• _PASSAGE GIVEN_
*-*-*

Setting up the system is part of getting to first value, but you need to be prescriptive and manage expectations with them along the way, meaning you really have to understand what first value actually is [for the customer] and design a process to get them there quickly.

Structure begets trust.

The more we can help our customer set things up and manage expectations on their end, so they can plan for it accordingly, the more they’ll trust us. Often it’s the unknown that causes our customers to lose confidence in us.

The unknown is problematic because it’s confusing, hard to plan around. Sometimes, onboarding processes are even confusing on purpose.

For most vendors, the onboarding process is a total black box, at least throughout the sales process, and only then does it become more apparent that it’s… not actually that great.

You see this when vendors try to hide the details of onboarding from their customers until it’s too late for customers to back out. We need to be open, prescriptive and structured with our customers.

That said, very often, the setup, implementation, data seeding, integrations, etc., aren’t necessary to getting the customer to first value. That’s a huge idea, because vendors often don’t understand what initial value is for the customer. They think that in order for a customer to get value they have to have everything set up. The customer has to have all the implementations and integrations complete.

The reality is that’s not true.

It may be true for the customer to get ultimate value, but that’s not first value.
The critical piece here is understanding the difference.

Back to my role-playing games – sometimes the setup is more fun than the game. That’s doing it right. ie. finding the first value insta-fast. But in the serious world of SaaS, product development and sales folks are so concentrated on full adoption, that they miss opportunities to identify other, in-between ways in which their customers can get closer to their ideal outcomes.

Most vendors have an idea of value for their customers and that idea usually greatly varies from the idea of value that their customers have for themselves. The vendors’ idea of value is often full adoption, full breadth and depth. Customers must use all the seats and every feature or they can’t be successful, but your customers tend to have something else in mind. They have a business outcome that they need to achieve and that may not require what *you* think success really is.

The question is: do you care about what your customer sees as success? Or do you care about what you see as success?

You have to make a decision. If it’s all about you, all about that full depth and breadth of use, that’s fine, but know that’s not the same as your customer’s definition of success.

And that’s going to be a problem.

So how do we dig deeper and find out what first values to target?

We need to ask what is their ultimate business outcome and what would first value actually be?

*-*-*

• _RAW DATA_

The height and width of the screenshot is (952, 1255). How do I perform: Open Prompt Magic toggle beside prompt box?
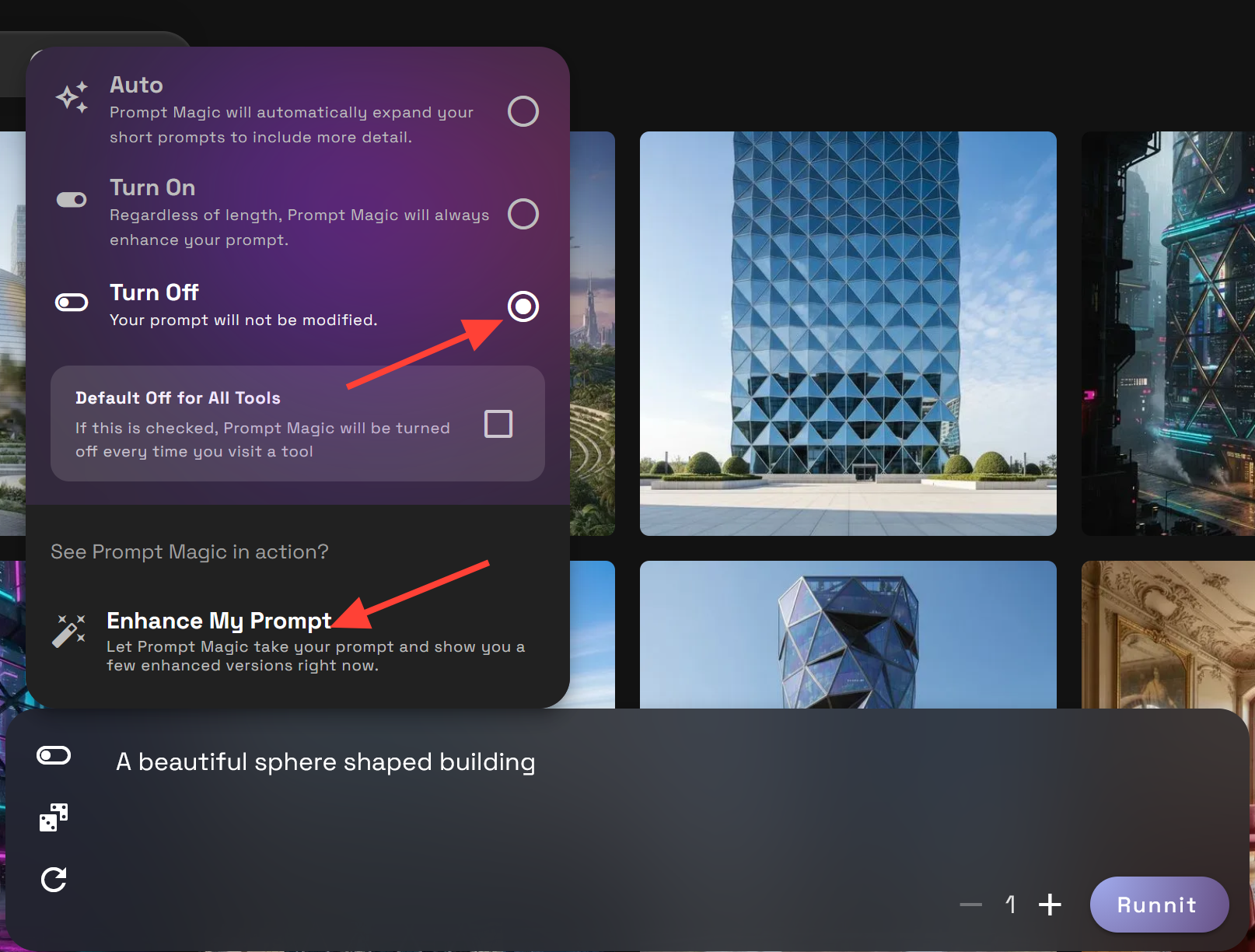click(54, 755)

*-*-*

• _DIRECTION 1_
Answer these questions using the onboarding passage:
(a) What short sentence does the passage give about what structure leads to?
(b) What does the passage say often causes customers to lose confidence in a vendor?
(c) What does the passage say the vendors' idea of value often is?
• _DIRECTION 2_
Reproduce the onboarding passage word for word from "Structure begets trust." to "with our customers.".
• _DIRECTION 3_
Summarize the onboarding passage in two sentences.
The data comes from a separate source.

• _TASK RESPONSE 1_
(a) Structure begets trust.
(b) The unknown.
(c) Full adoption, full breadth and depth.

• _TASK RESPONSE 2_
Structure begets trust.

The more we can help our customer set things up and manage expectations on their end, so they can plan for it accordingly, the more they’ll trust us. Often it’s the unknown that causes our customers to lose confidence in us.

The unknown is problematic because it’s confusing, hard to plan around. Sometimes, onboarding processes are even confusing on purpose.

For most vendors, the onboarding process is a total black box, at least throughout the sales process, and only then does it become more apparent that it’s… not actually that great.

You see this when vendors try to hide the details of onboarding from their customers until it’s too late for customers to back out. We need to be open, prescriptive and structured with our customers.

• _TASK RESPONSE 3_
Vendors earn customer trust by being open, prescriptive and structured during onboarding, since the unknown makes customers lose confidence. Full setup and integrations are often not needed for first value, and vendors who focus on full adoption miss the business outcome the customer actually needs to achieve.